** Opening Source material block **
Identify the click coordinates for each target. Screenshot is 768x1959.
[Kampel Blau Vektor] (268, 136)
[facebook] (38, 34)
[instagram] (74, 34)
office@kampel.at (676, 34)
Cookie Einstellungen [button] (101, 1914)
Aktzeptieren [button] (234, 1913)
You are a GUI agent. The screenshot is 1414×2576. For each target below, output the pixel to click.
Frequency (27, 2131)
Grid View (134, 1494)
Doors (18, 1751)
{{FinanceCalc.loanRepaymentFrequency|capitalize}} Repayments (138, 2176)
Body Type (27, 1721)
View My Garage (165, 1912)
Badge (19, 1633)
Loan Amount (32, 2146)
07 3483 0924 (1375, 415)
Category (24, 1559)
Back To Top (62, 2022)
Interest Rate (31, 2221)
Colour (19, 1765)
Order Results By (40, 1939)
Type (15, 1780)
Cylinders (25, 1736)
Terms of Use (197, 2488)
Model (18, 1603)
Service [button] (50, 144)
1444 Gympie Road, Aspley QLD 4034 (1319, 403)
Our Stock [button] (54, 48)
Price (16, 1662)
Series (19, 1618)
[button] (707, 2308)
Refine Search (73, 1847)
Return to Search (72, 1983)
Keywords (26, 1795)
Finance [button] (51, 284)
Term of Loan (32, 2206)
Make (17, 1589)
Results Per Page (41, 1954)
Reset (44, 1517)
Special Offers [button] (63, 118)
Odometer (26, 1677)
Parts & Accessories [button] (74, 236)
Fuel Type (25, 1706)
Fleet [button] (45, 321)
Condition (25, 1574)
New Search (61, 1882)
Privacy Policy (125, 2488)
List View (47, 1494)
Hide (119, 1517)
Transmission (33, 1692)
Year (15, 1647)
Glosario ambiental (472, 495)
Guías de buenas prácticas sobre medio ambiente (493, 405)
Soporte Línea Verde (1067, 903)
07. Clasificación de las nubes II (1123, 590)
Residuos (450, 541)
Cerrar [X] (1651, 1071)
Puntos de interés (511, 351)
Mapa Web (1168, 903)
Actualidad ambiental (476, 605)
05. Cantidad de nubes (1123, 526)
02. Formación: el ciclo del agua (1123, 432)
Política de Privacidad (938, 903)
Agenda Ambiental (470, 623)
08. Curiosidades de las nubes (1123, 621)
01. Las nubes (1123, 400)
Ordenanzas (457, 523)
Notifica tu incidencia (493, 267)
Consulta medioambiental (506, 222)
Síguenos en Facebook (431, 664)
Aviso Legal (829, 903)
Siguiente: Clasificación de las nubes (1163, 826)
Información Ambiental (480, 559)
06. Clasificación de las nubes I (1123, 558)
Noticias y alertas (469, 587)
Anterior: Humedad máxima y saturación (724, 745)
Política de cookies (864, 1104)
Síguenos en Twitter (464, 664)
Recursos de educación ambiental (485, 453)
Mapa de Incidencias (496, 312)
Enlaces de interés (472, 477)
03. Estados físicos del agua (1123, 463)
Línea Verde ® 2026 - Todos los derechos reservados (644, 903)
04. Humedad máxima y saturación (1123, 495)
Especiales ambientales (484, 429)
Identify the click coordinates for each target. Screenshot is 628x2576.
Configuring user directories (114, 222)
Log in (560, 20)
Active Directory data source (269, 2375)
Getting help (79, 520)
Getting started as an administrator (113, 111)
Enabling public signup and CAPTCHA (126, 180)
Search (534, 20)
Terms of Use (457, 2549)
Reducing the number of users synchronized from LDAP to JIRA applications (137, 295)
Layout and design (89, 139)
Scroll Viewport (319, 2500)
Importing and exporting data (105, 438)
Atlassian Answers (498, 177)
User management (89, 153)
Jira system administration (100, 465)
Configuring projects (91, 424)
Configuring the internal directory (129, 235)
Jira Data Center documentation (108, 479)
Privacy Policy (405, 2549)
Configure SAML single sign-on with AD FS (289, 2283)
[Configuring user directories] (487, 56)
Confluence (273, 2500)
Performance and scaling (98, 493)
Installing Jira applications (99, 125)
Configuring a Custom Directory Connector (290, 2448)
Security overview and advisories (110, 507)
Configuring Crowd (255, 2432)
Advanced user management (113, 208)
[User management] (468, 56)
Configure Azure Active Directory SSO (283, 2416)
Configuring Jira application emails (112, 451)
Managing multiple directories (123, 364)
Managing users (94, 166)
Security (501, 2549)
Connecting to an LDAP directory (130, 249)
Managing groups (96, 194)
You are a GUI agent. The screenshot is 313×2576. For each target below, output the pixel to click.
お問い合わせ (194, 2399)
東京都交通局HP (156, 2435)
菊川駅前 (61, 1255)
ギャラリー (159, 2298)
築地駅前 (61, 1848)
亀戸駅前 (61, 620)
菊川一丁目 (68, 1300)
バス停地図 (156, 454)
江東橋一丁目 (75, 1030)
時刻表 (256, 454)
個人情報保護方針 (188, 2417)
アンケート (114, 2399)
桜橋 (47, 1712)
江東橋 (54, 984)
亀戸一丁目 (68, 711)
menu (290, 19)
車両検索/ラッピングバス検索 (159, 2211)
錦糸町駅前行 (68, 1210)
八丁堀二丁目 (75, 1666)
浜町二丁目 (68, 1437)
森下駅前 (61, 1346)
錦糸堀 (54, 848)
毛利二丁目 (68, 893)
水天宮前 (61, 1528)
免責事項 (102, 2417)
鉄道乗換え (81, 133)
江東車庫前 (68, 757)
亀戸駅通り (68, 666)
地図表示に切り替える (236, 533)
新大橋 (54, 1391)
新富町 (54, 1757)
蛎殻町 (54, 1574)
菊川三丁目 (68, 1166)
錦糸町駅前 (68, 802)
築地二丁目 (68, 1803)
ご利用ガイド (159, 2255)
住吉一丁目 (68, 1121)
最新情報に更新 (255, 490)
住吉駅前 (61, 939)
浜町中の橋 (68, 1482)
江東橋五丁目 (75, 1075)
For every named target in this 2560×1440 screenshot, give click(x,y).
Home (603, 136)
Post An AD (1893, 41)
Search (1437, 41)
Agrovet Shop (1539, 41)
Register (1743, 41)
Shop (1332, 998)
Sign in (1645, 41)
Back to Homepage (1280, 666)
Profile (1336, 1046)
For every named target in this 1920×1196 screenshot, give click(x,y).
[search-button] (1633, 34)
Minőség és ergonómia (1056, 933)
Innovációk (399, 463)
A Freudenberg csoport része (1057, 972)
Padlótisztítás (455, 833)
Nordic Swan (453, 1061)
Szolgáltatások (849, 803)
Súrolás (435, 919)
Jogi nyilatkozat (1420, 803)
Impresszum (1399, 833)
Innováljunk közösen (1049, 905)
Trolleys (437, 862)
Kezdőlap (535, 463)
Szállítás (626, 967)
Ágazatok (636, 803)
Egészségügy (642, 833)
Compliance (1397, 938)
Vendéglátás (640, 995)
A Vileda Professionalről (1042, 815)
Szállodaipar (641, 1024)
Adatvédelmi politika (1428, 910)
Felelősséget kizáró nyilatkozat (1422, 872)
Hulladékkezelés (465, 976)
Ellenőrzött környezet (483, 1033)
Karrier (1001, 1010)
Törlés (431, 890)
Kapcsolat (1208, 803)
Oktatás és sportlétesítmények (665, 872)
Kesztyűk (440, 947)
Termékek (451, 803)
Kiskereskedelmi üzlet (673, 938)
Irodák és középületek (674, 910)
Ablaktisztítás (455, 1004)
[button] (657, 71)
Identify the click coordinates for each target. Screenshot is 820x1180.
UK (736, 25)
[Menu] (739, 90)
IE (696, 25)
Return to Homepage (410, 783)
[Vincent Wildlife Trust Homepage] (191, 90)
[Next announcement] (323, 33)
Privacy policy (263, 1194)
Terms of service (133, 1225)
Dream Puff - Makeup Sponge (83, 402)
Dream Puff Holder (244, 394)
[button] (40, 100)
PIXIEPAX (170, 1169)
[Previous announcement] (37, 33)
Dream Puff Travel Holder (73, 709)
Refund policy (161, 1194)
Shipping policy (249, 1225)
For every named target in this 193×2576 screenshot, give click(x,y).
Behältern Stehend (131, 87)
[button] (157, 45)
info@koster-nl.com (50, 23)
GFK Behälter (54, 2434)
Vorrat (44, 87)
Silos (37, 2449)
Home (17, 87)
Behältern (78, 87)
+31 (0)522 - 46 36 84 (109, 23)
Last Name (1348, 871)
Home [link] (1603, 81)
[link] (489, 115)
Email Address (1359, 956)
** Closing Source material block **
**Task instructions**
If a line in the entries above contains "agua", include it in the count, then report only the total.

**Answer to this task**
2